WHAT YOU WILL DO: In the records below, which lines include "Given"? Copy them.

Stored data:

★ ★ ★

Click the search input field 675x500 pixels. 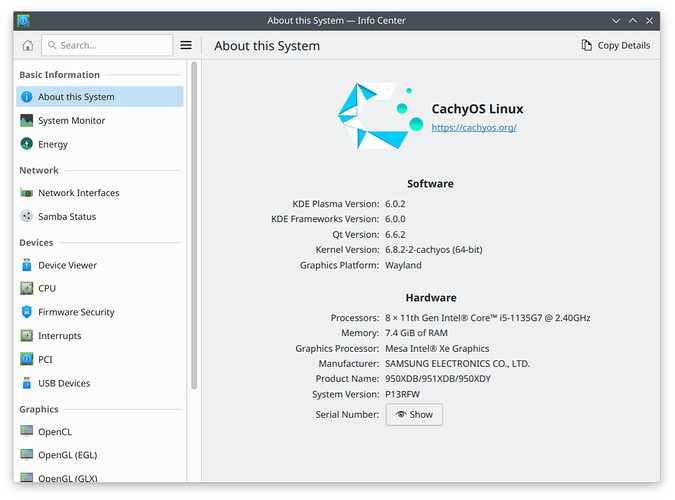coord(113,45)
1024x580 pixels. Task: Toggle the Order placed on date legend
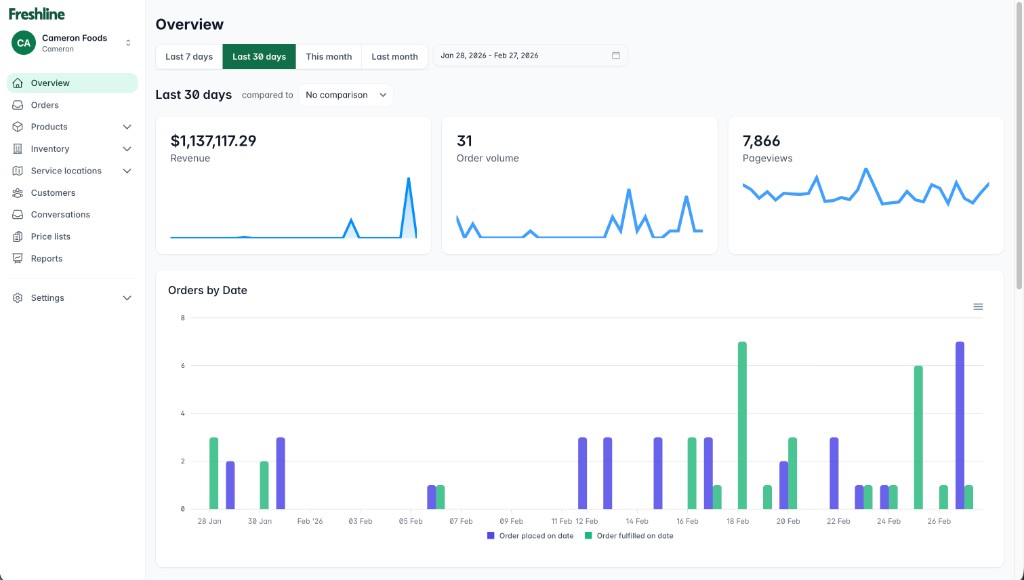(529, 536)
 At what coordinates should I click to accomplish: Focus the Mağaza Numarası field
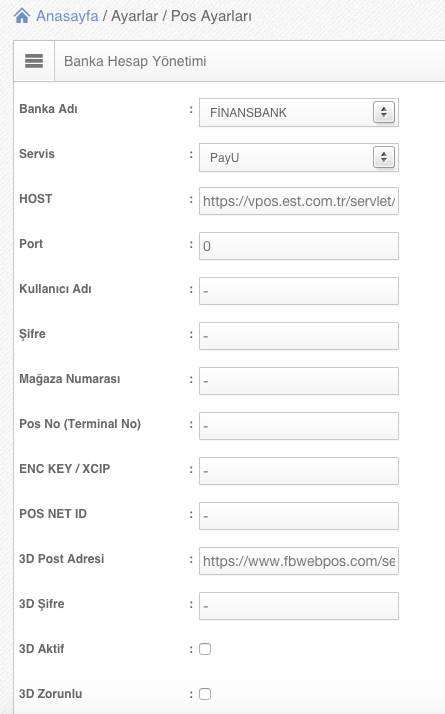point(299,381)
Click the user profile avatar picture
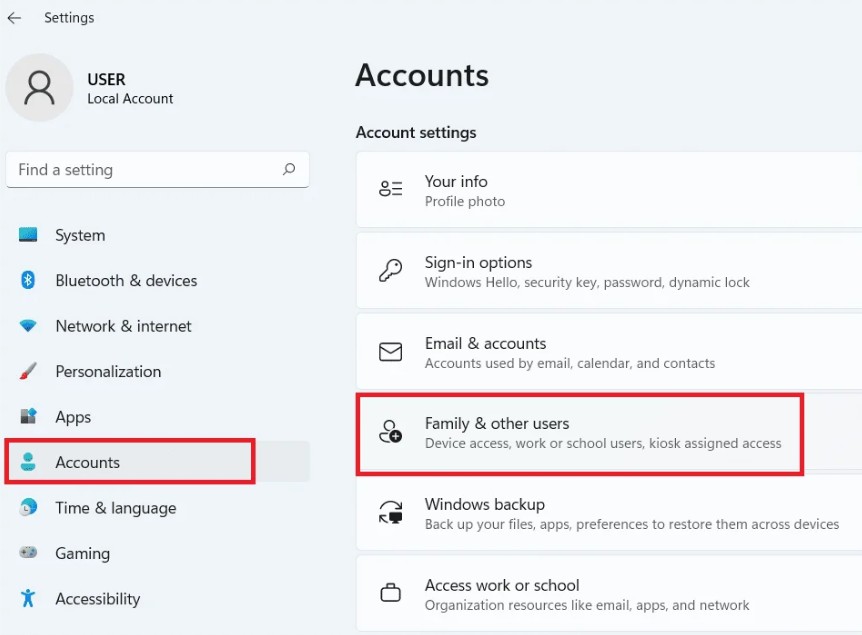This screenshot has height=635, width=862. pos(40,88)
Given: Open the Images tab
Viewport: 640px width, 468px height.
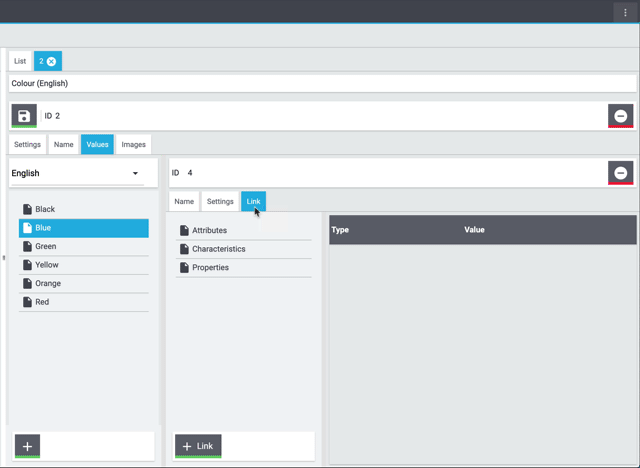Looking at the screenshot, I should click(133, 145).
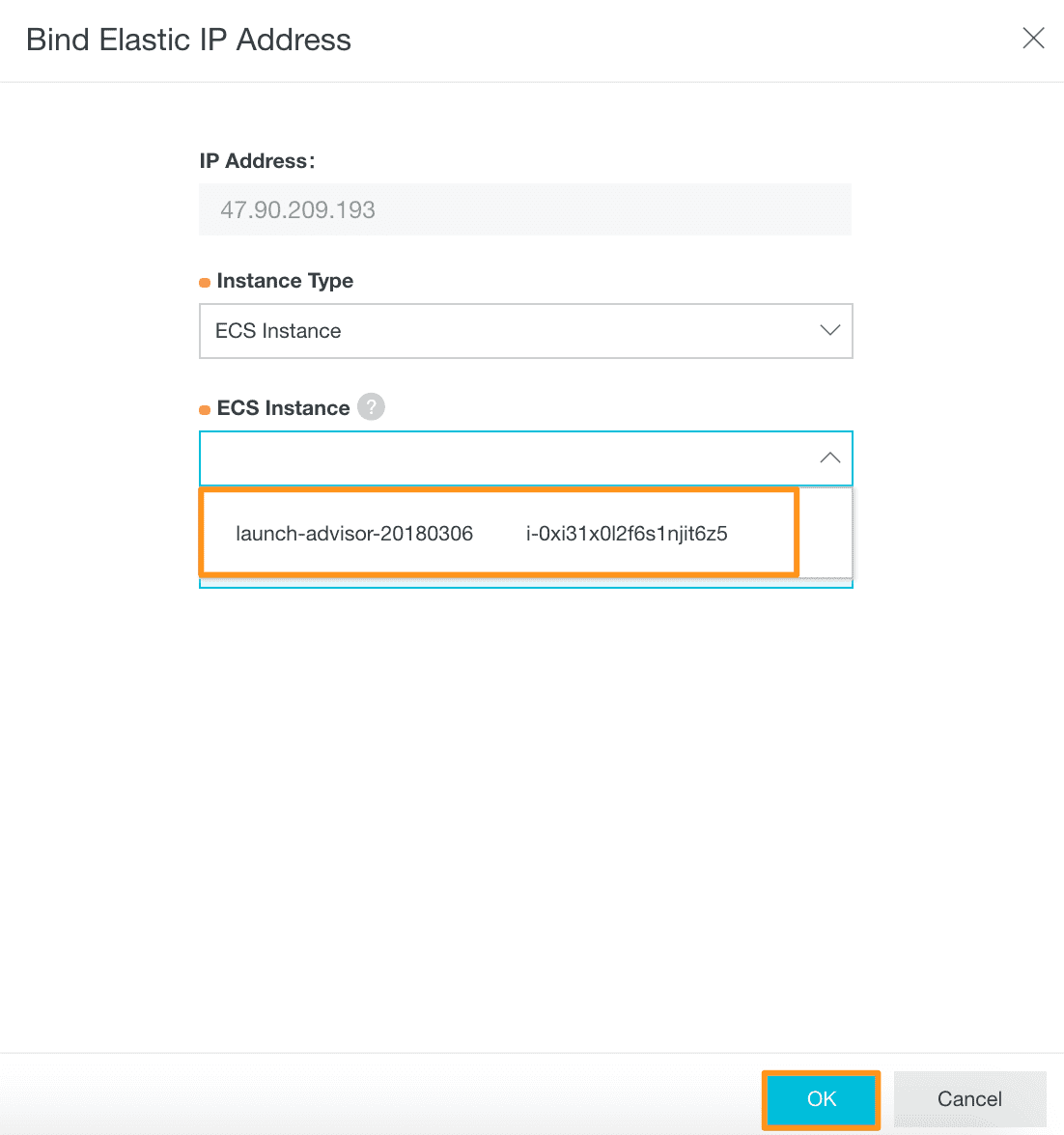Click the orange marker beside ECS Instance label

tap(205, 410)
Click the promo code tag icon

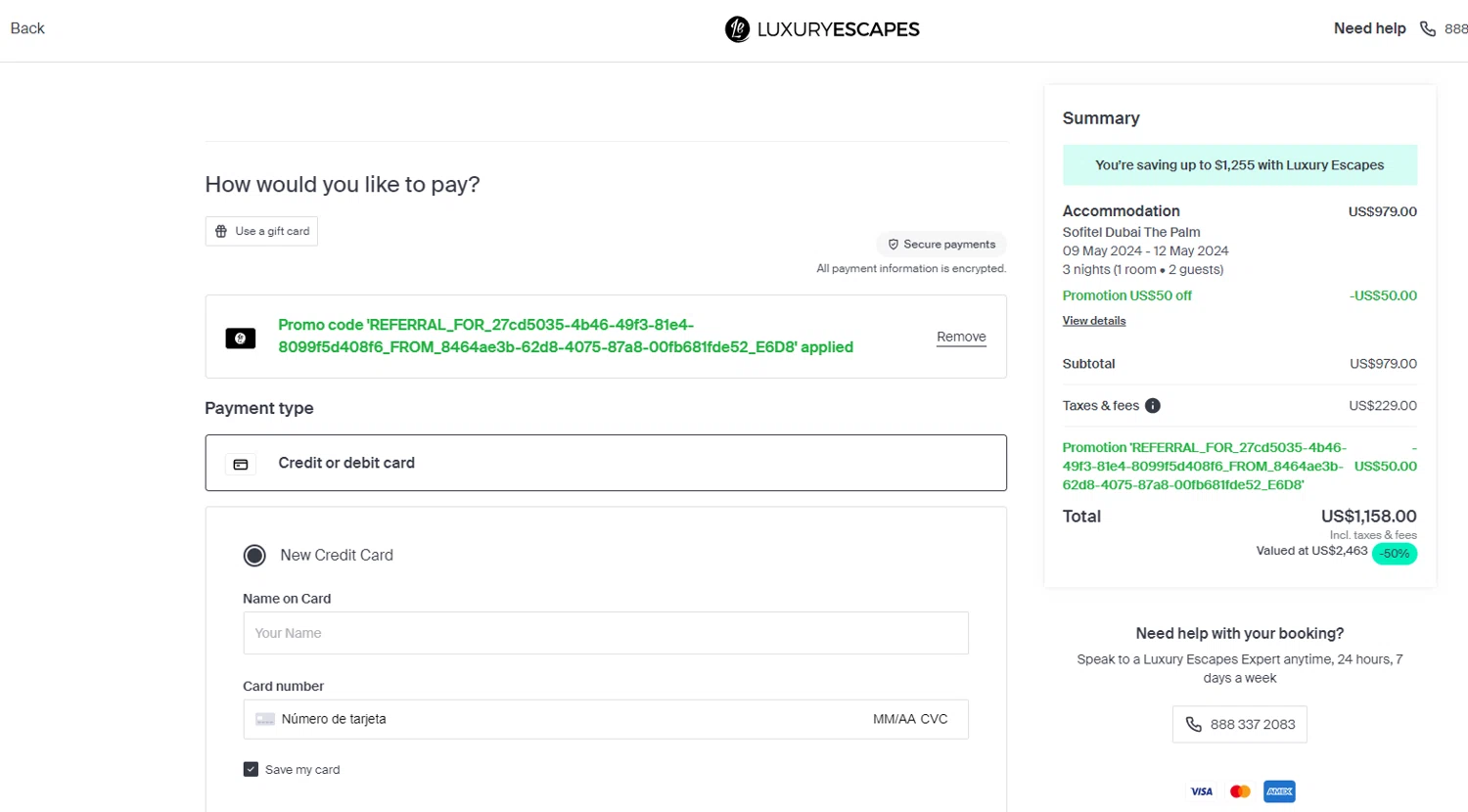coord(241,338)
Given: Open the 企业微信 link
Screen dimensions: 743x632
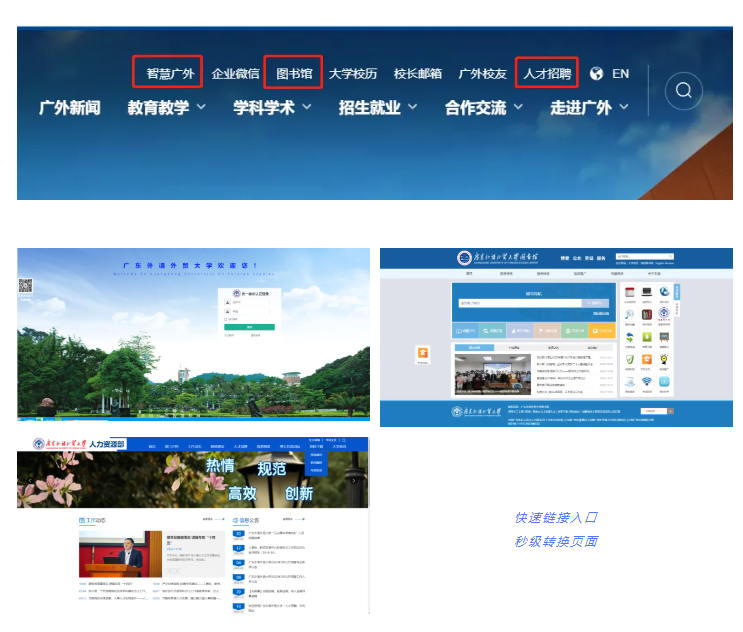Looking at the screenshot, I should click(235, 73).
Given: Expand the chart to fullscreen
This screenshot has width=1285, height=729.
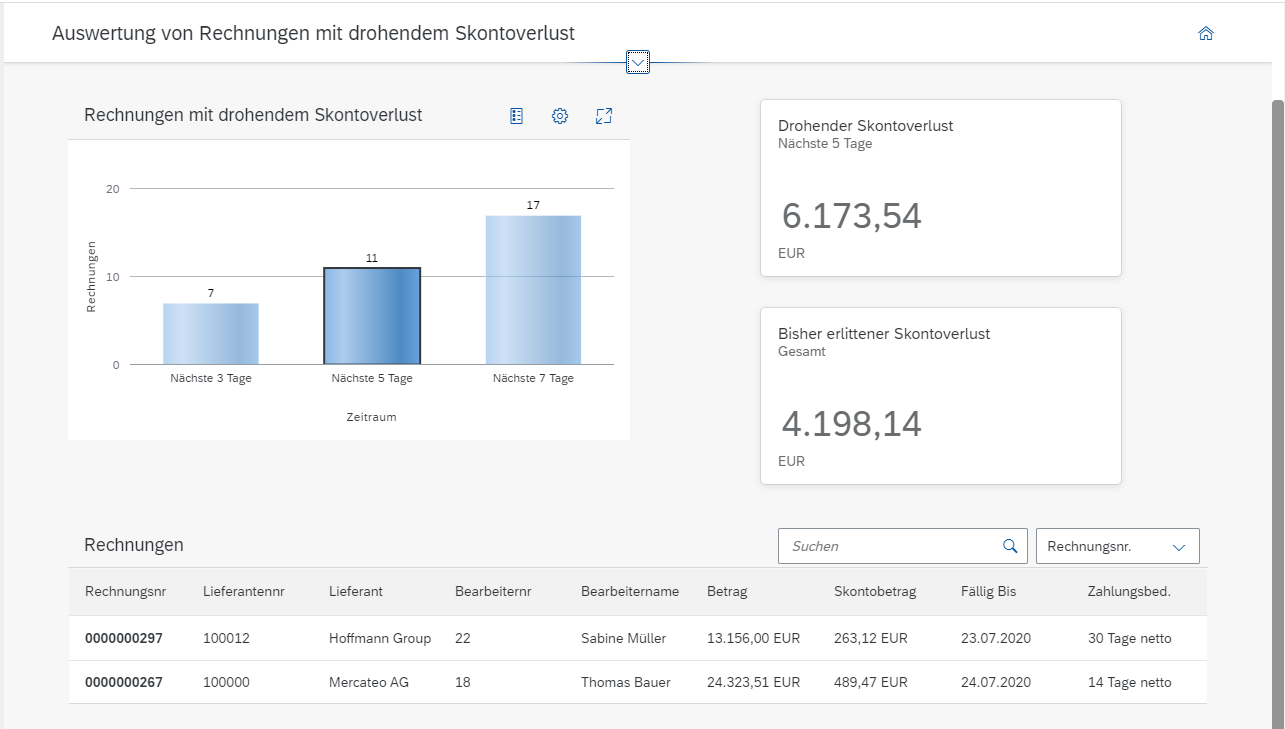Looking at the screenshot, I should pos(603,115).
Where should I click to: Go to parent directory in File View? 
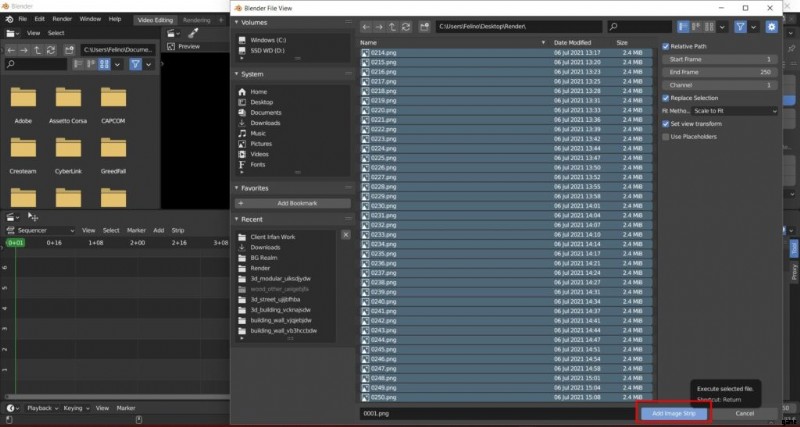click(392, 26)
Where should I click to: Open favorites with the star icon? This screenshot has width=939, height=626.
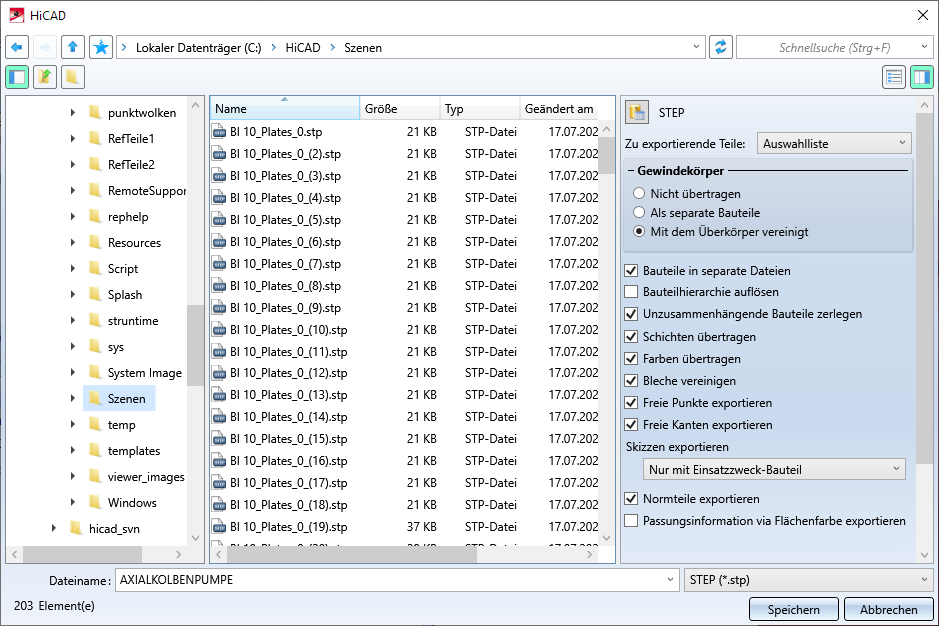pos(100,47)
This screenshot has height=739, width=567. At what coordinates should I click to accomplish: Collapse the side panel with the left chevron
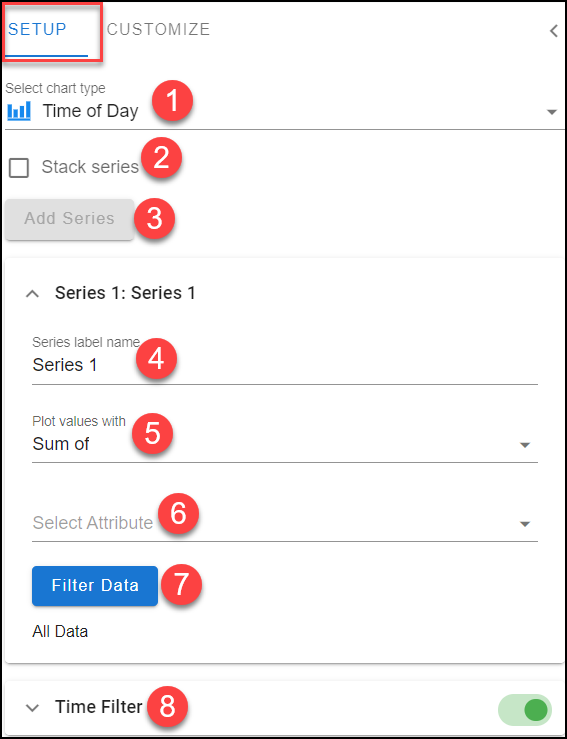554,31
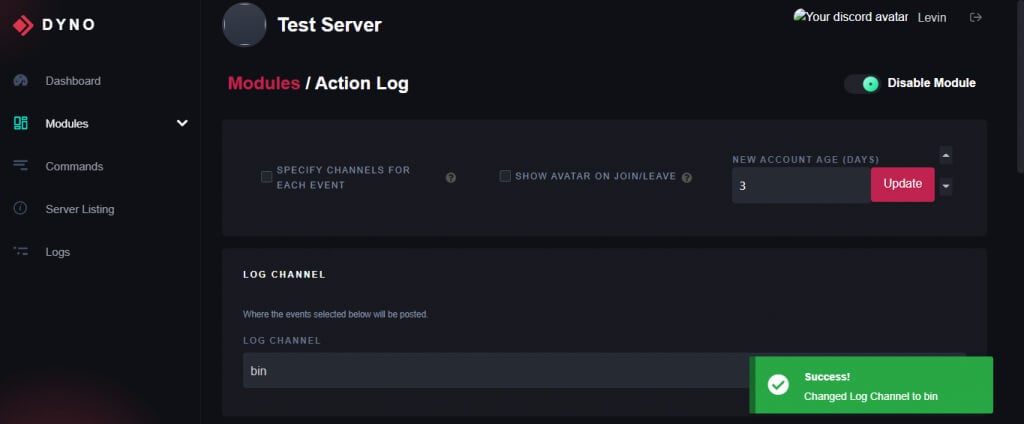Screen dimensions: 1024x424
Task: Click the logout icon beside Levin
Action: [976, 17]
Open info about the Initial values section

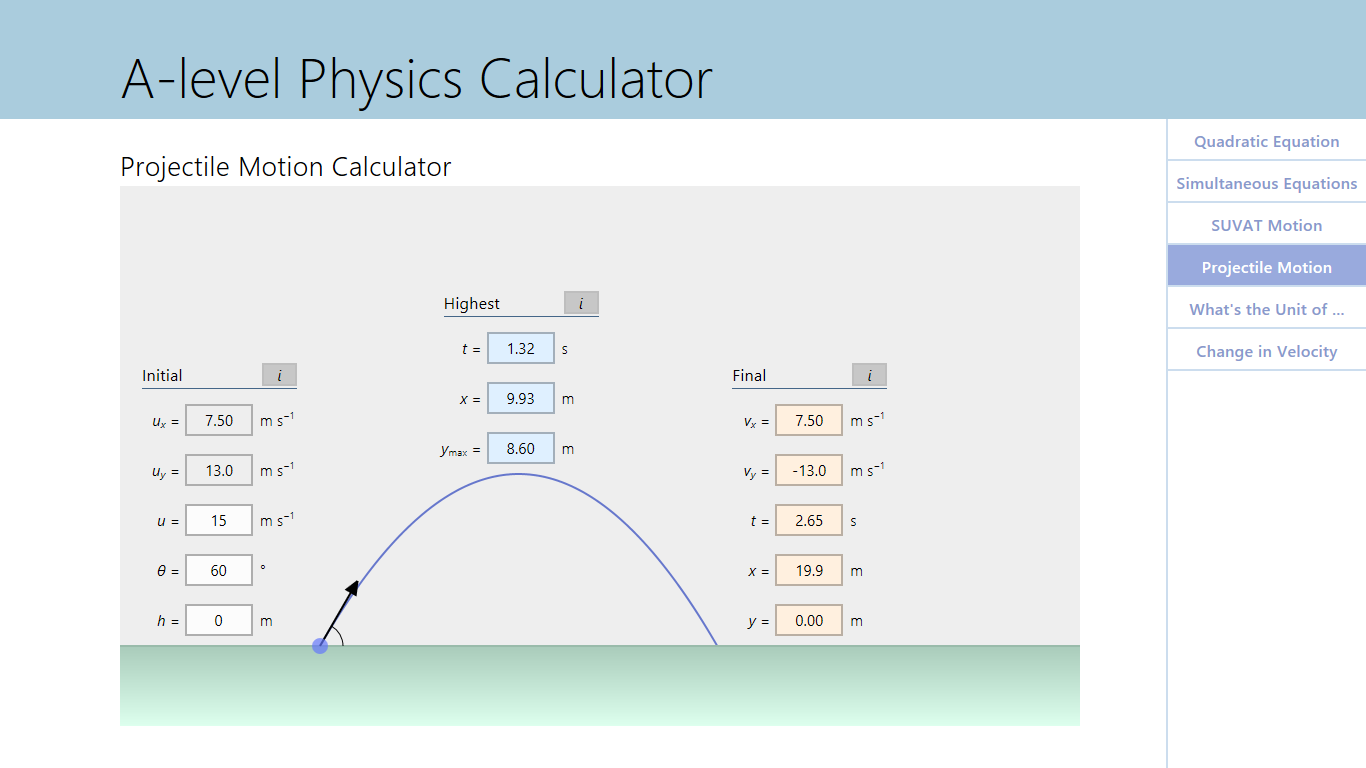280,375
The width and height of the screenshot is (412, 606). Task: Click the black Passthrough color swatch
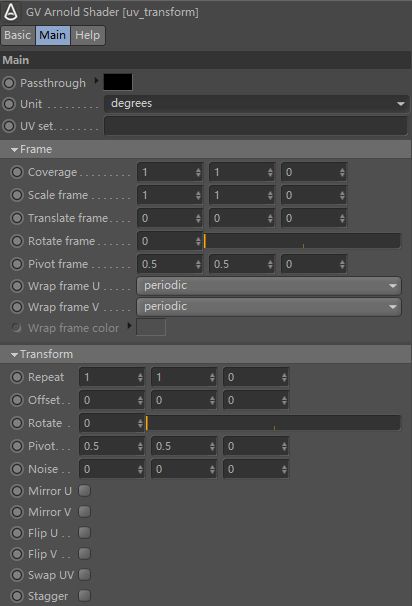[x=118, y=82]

★ ★ ★

REPLY TO THE EXERCISE:
Given: Open the Images tab
Given: Open the 企业微信 link
Given: Expand the chart to fullscreen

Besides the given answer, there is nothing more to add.